Przychody ze sprzedaży gier własnych wyniosły 19 mln zł i były o 82 proc. wyższe r/r, ale jednocześnie niższe o 30 proc. kw./kw. Warto także zwrócić uwagę, że spadek sprzedaży produktów własnych po premierze Sniper Ghost Warrior Contracts 2 (dalej SGWC2) ma mniejsze tempo niż w przypadku premiery poprzedniej odsłony. O ile w III kw. można to było tłumaczyć premierą wersji PS5, tak porównanie przychodów IVq21/IIq21 (48 proc.) wygląda lepiej niż IIq20/IVq19 (41 proc.).

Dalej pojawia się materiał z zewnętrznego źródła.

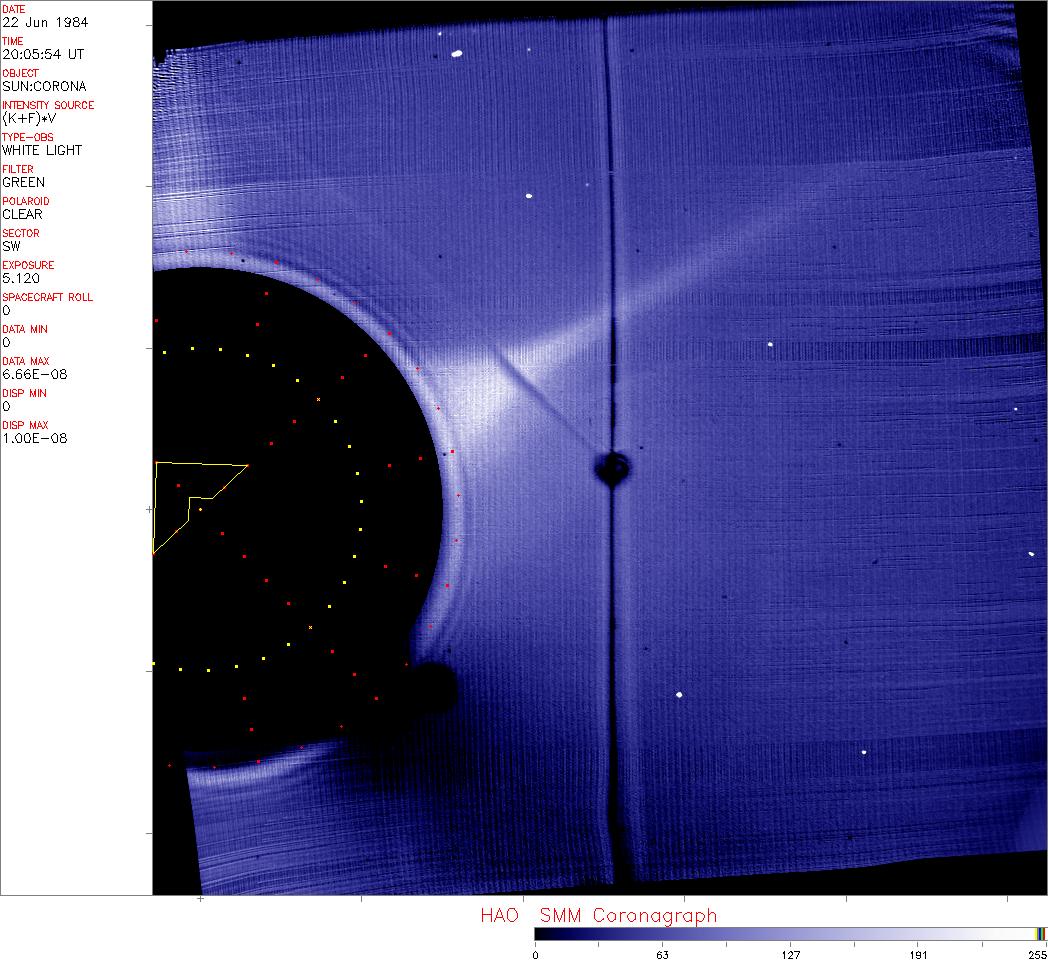Screen dimensions: 1048x960
Task: Select the CLEAR polaroid value
Action: pos(22,215)
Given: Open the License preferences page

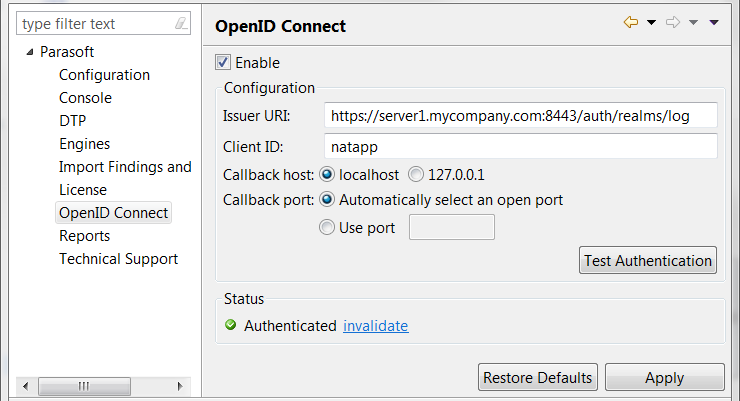Looking at the screenshot, I should click(83, 190).

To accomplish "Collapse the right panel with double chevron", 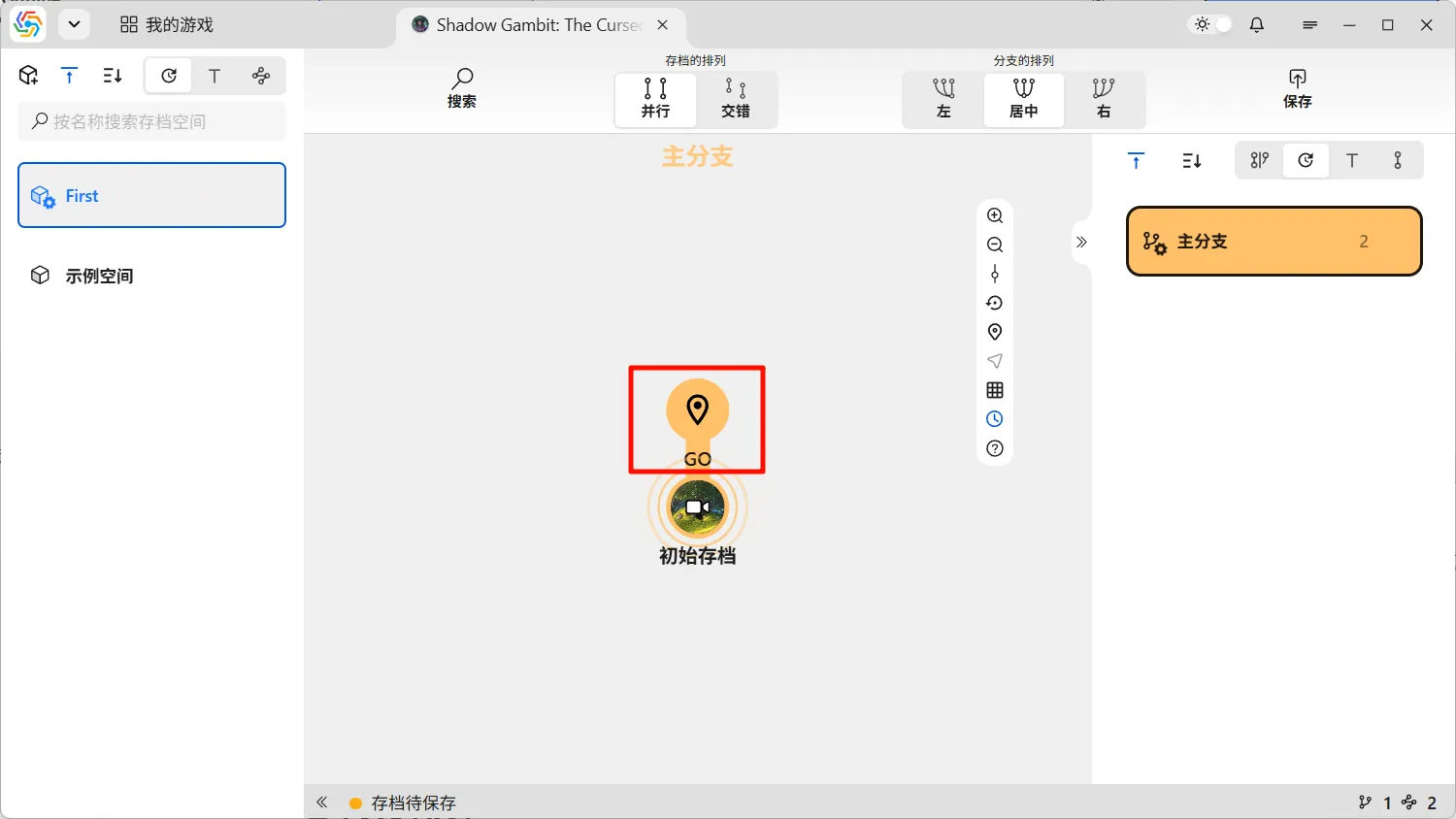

kliknij, aby powiększyćDość interesująco wygląda rozliczanie kosztów produkcji. Przypomnę, że koszty te spółka kapitalizuje na pracach rozwojowych w wartościach niematerialnych i prawnych, a następnie amortyzuje metodą naturalną. W IV kw. amortyzacja prac rozwojowych wyniosła zaledwie 2,2 mln zł i stanowiła tylko 9 proc. przychodów ze sprzedaży, gdy kwartał wcześniej było to 15 proc. (4,8 mln zł), rok wcześniej 35 proc. (4 mln zł), a w analogicznym okresie od premiery SGWC 44 proc. (6,5 mln zł). Czepiać się jednak mocno nie będę, gdyż nierozliczone koszty gier wydanych na koniec roku to kwota 13 mln zł. To o 2 mln zł więcej niż rok wcześniej, ale wtedy CI Games była po rok po premierze SGWC, natomiast obecnie jest to dopiero pół roku. Metoda amortyzacji jest degresywna, ale nie jest to chyba zależność liniowa.
W przypadku CIG amortyzacja prac rozwojowych nie jest jednak jedynym kosztem własnym sprzedaży. W okresach premier pojawiają się także inne koszty, które można łączyć choćby z kosztem fizycznych nośników, czy patchowaniem gier. Spory udział pozostałych kosztów w koszcie własnym widzieliśmy w II i III kw. ur. (i to jest zgodne z historyczną linią), ale także w IV kw. 2021 r. Być może to efekt rozpoczęcia prac nad kolejnym tytułem w portfelu IP, czyli grą typu survival, którą ma realizować czeskie studio Batfield. Nie można jednak wykluczyć, że są to koszty premii dla zespołów deweloperskich powiązane z wynikiem, a ten się było nie było poprawia. W IV kw. koszty inne niż amortyzacja prac rozwojowych wyniosły 5,2 mln zł, w porównaniu do 2,9 mln zł przed rokiem.
Dzięki wysokiej sprzedaży i relatywnie niskiemu udziałowi amortyzacji w przychodach spółka pokazała wynik brutto na sprzedaży niewiele gorszy niż w kwartale premiery SGWC (16,2 mln zł vs. 16,8 mln zł), a od premiery SGWC2 minął już kawałek czasu.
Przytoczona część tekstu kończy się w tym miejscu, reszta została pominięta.